Example for Level 3 fault reaction as below:
IV. Conclusion
Generally, the EGAS concept adheres to the 1oo1D system configuration, which involves monitoring the primary function and diagnosing the safety signal path. Any identified faults are addressed appropriately through a staged error reaction, causing the system to transition into a fail-silent, fail-degraded, or fail-stop
state..
⟹ a good design concept to be adopted for ASIL B (and lower safety integrity system).

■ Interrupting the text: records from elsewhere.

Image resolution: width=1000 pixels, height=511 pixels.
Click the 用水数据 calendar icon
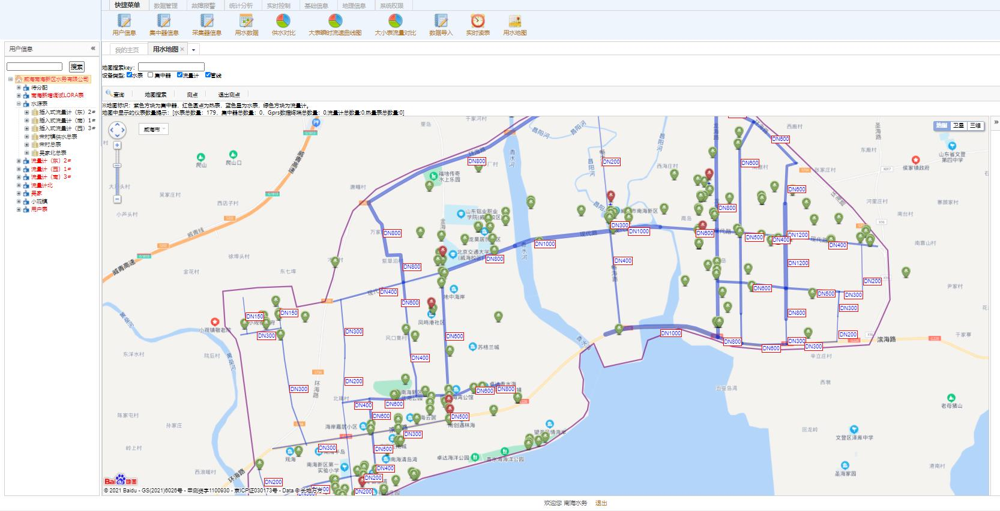(246, 22)
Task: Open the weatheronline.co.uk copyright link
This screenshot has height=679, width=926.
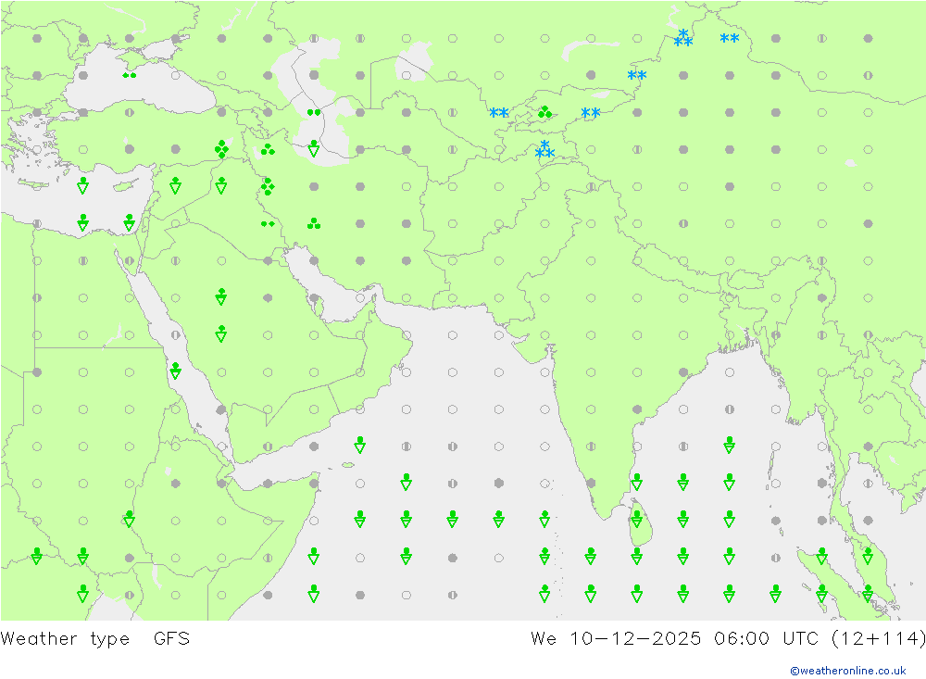Action: [847, 670]
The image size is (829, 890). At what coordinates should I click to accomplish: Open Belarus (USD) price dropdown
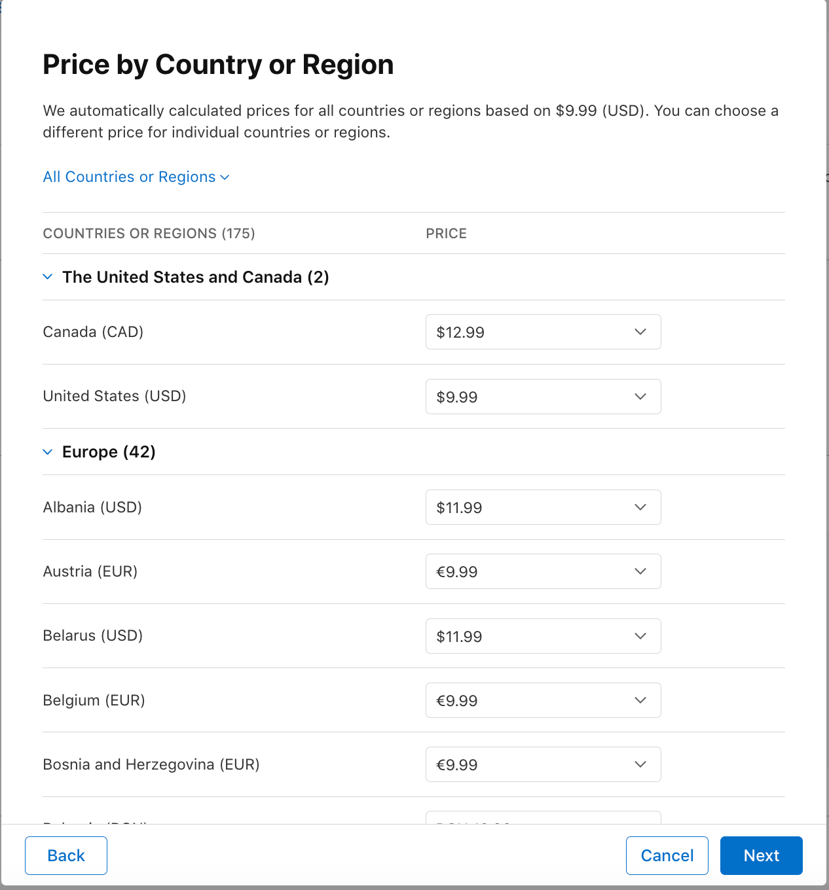[543, 636]
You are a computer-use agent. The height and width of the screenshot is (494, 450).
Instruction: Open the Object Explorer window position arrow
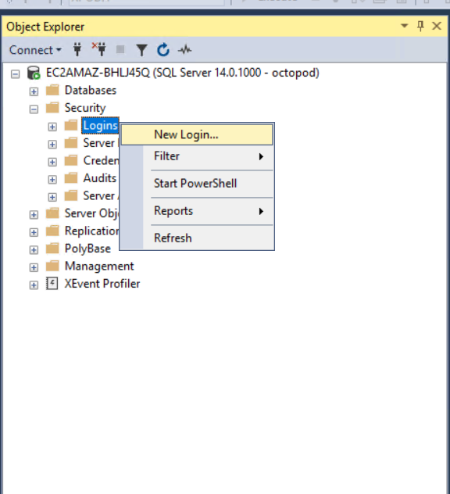(x=405, y=26)
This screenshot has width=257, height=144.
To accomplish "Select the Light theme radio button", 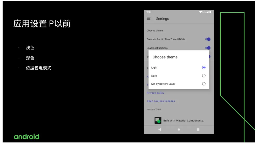I will [x=204, y=68].
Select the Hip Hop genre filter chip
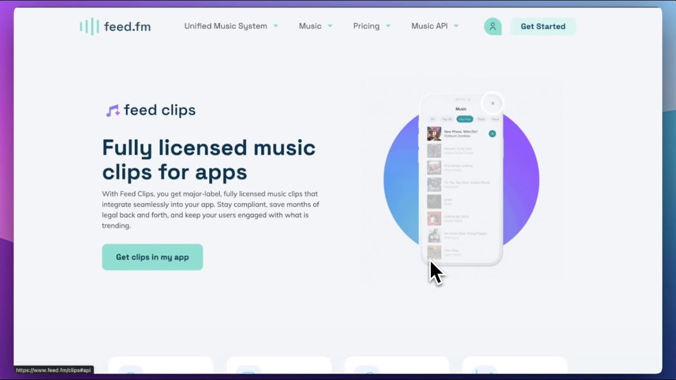The width and height of the screenshot is (676, 380). (465, 119)
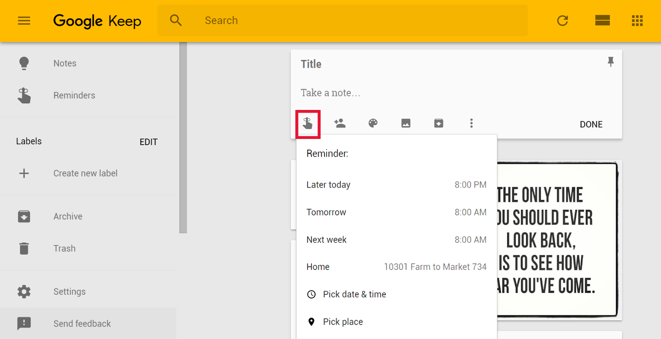The image size is (661, 339).
Task: Open the Google apps grid
Action: click(x=637, y=21)

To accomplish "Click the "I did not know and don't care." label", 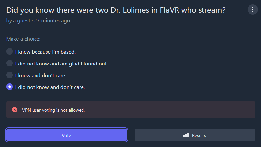I will click(x=50, y=87).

As the automotive world evolves with intricate features like ADAS and autonomous driving, the demand for fail-operational
systems is also on the rise. Therefore, it would be beneficial to explore safety architecture designs from other fields, such as avionics, to comprehend, adapt, and customize existing technical solutions and design principles and apply it to our automotive system.